TASK BRIEF> The entries below are to be reproduced exactly, with their pictures omitted.

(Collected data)
+ + + + + + +

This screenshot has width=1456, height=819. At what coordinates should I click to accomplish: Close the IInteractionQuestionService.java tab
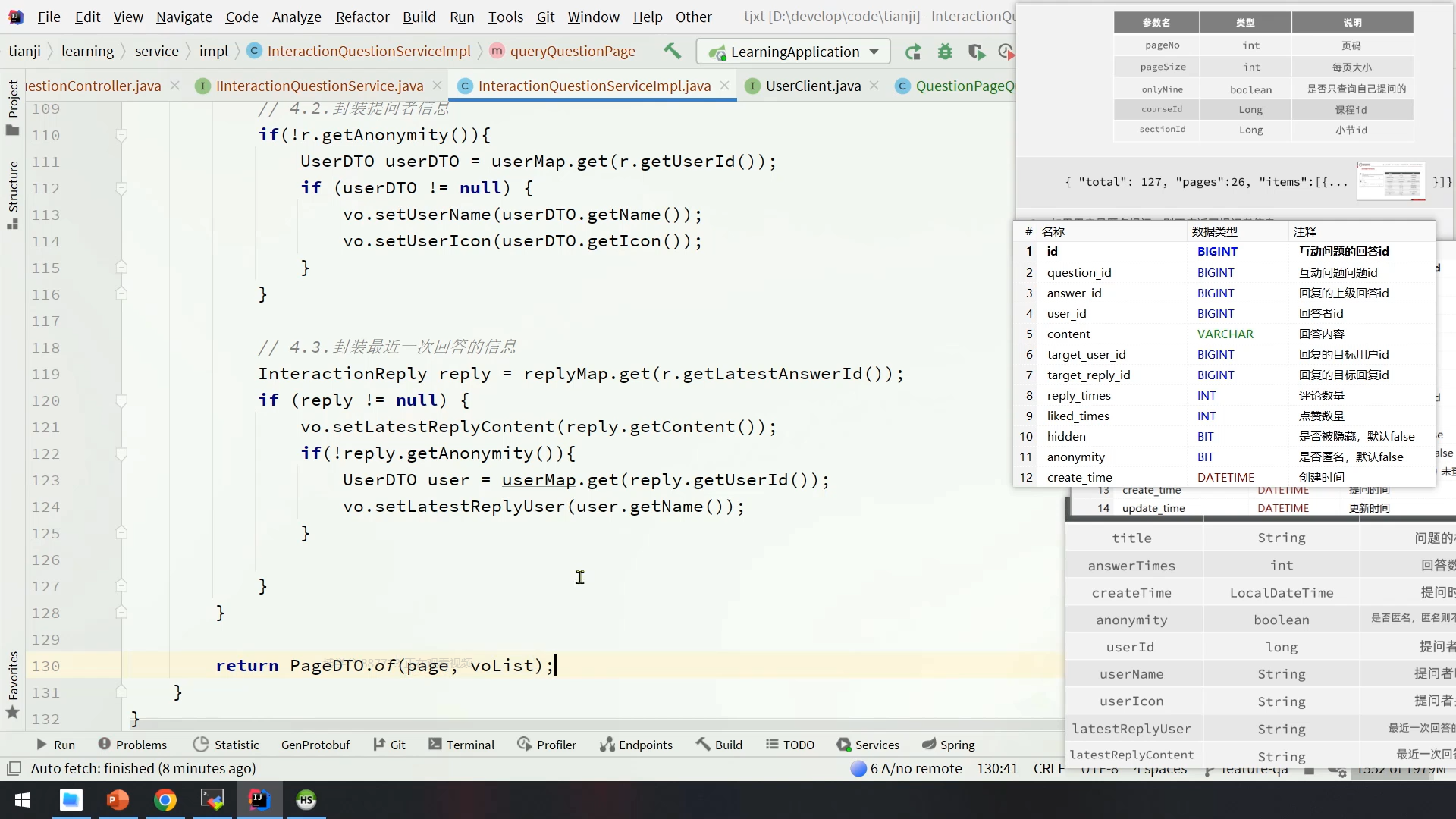[x=437, y=86]
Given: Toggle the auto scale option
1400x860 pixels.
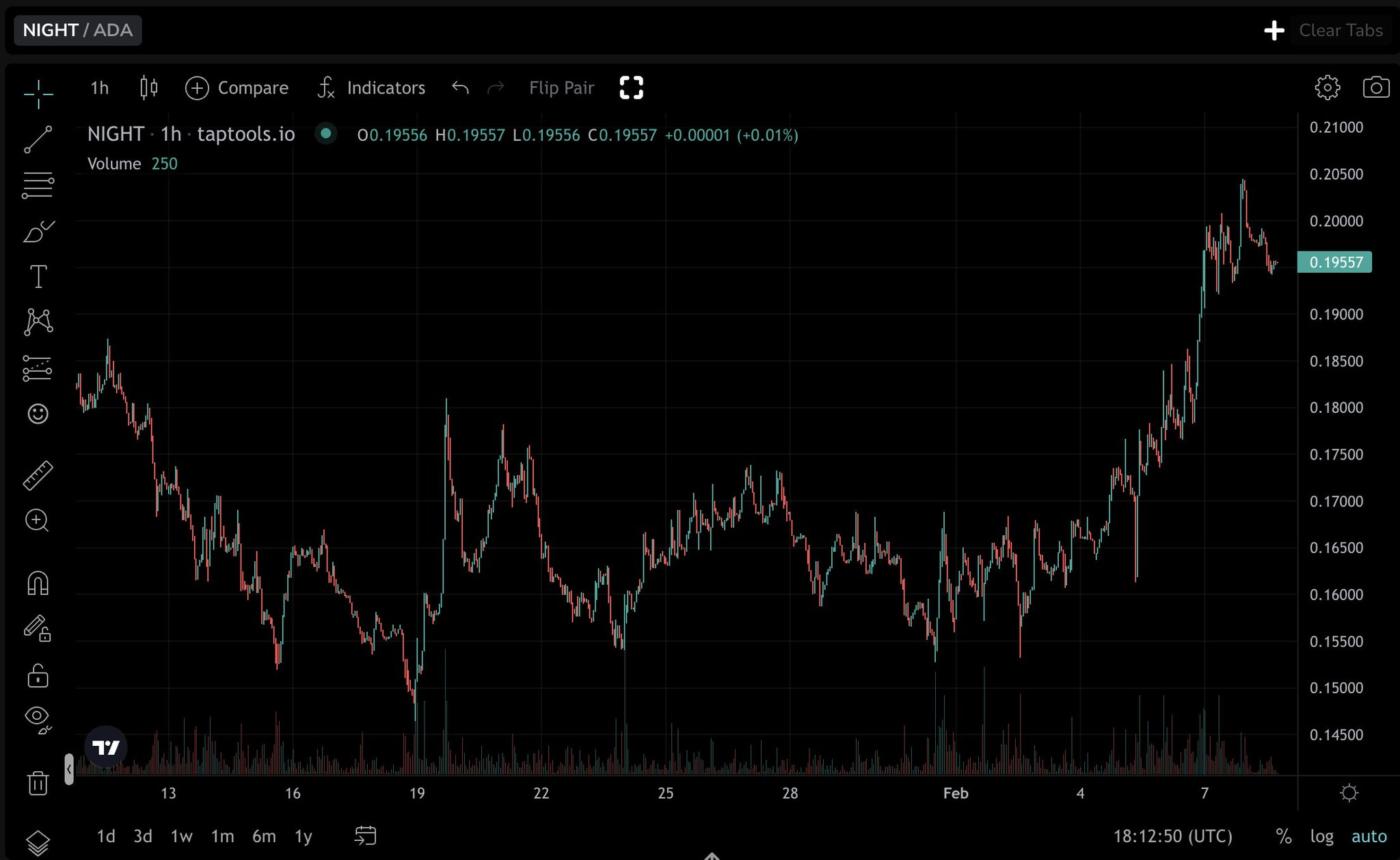Looking at the screenshot, I should tap(1369, 836).
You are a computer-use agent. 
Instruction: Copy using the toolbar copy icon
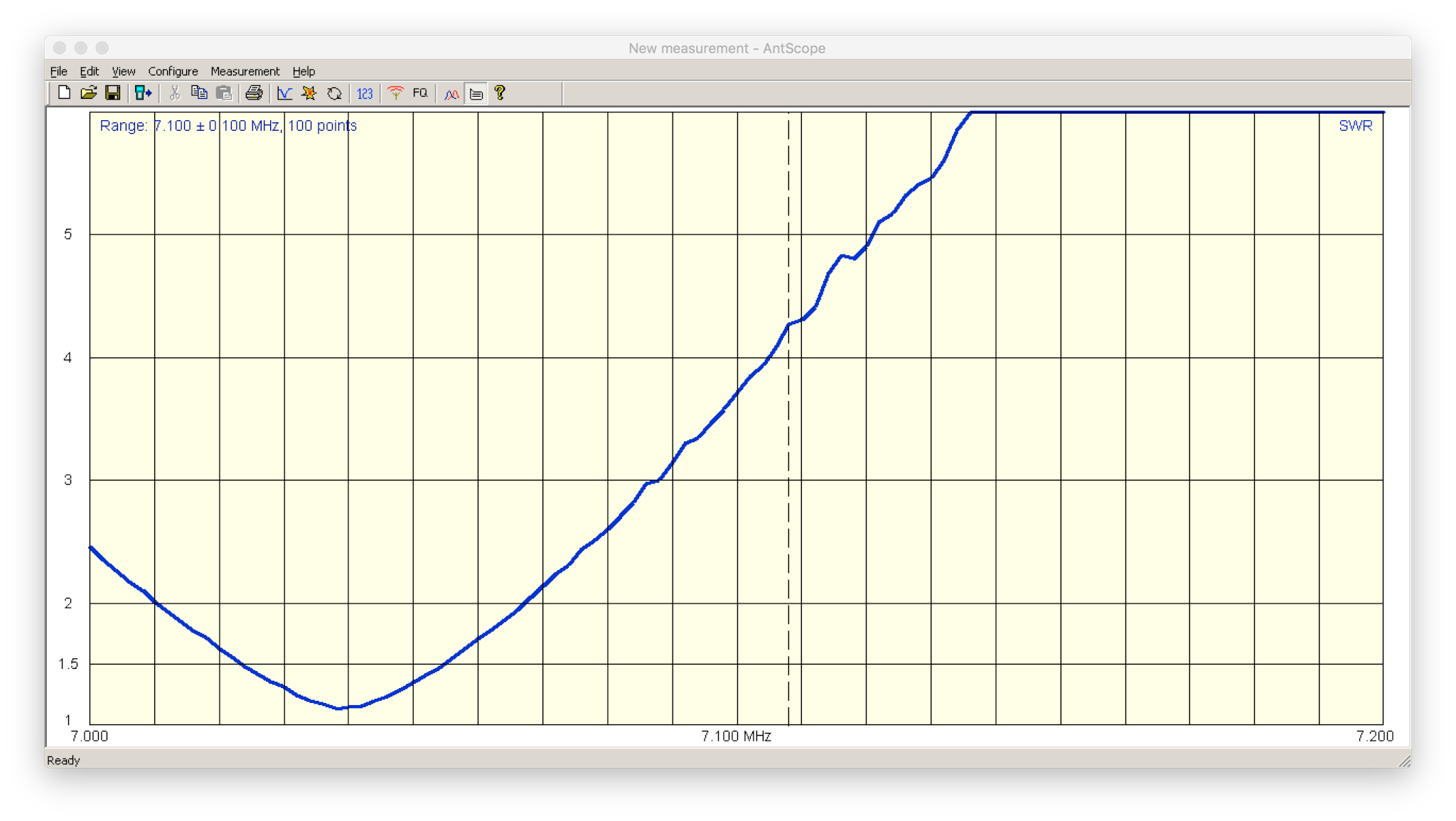click(199, 93)
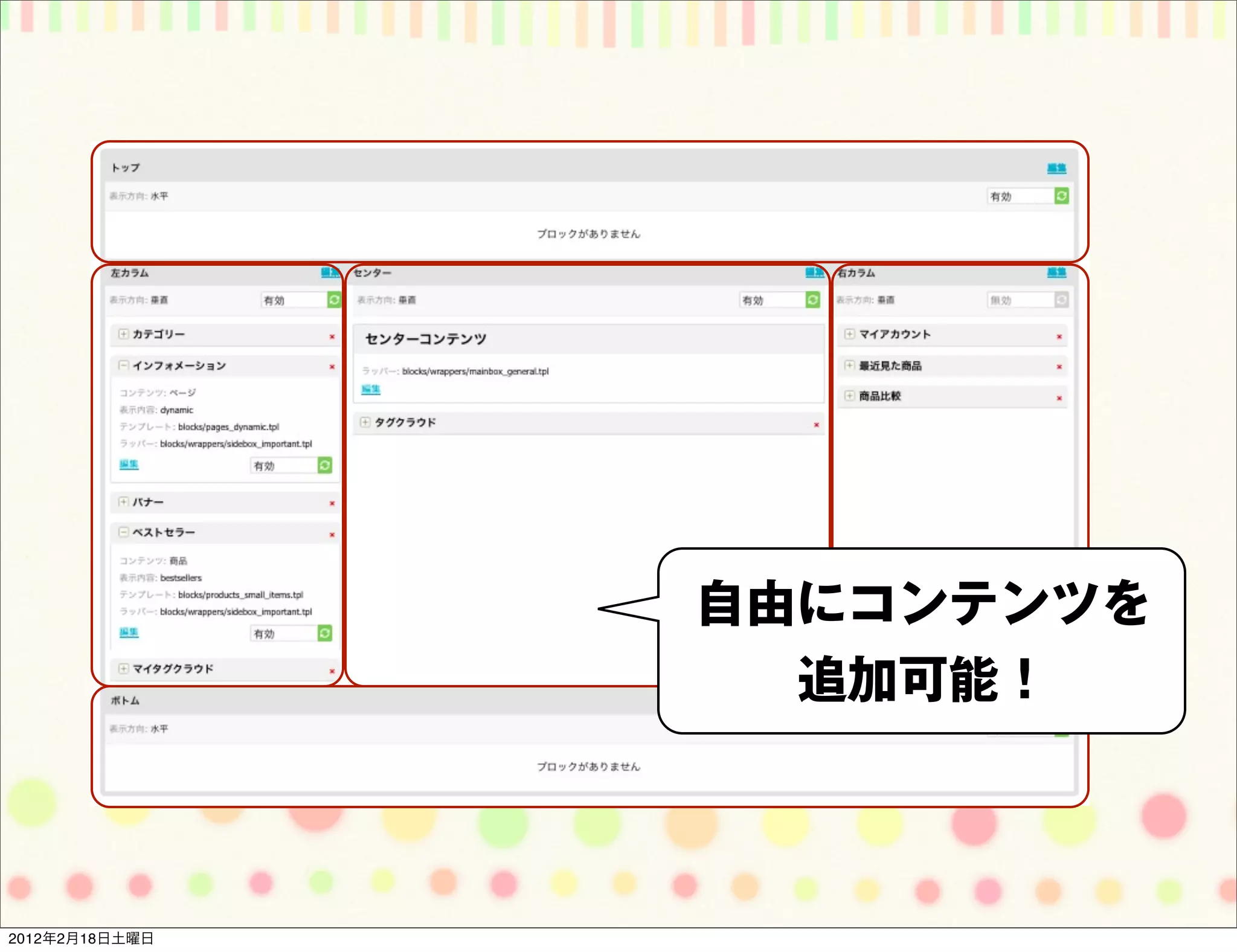Viewport: 1237px width, 952px height.
Task: Delete the カテゴリー block with red x
Action: [332, 336]
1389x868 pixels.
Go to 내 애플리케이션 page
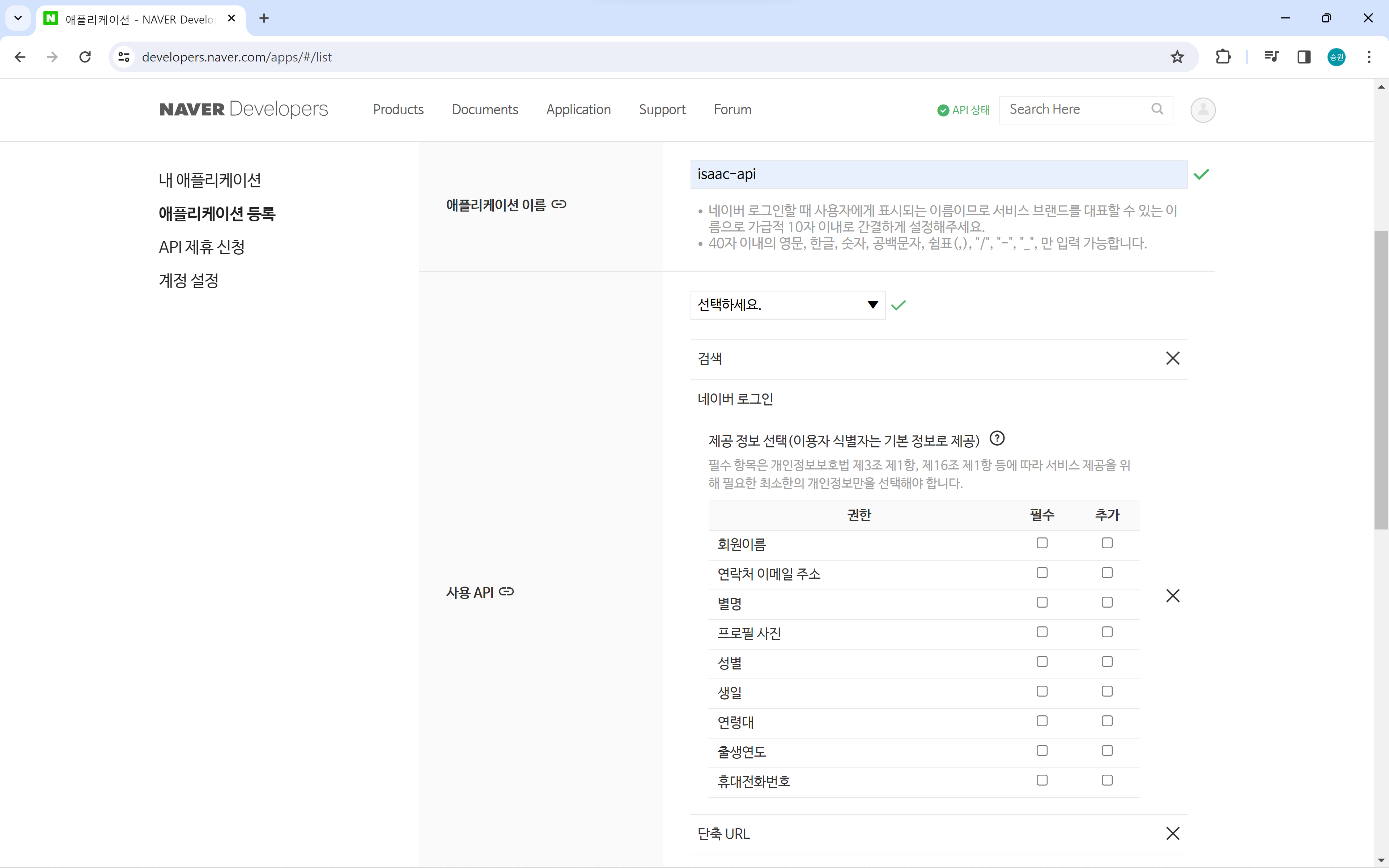click(209, 180)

+ + + + + + +

ANSWER>
This screenshot has width=1456, height=819. At what coordinates should I click to accomplish: Close the IInteractionQuestionService.java tab
[x=437, y=86]
Given: Toggle the auto scale option
1400x860 pixels.
Looking at the screenshot, I should tap(1369, 836).
You are a computer-use agent. 
Instruction: Copy using the toolbar copy icon
click(199, 93)
Viewport: 1237px width, 952px height.
Task: Delete the カテゴリー block with red x
Action: [332, 336]
1389x868 pixels.
Go to 내 애플리케이션 page
click(209, 180)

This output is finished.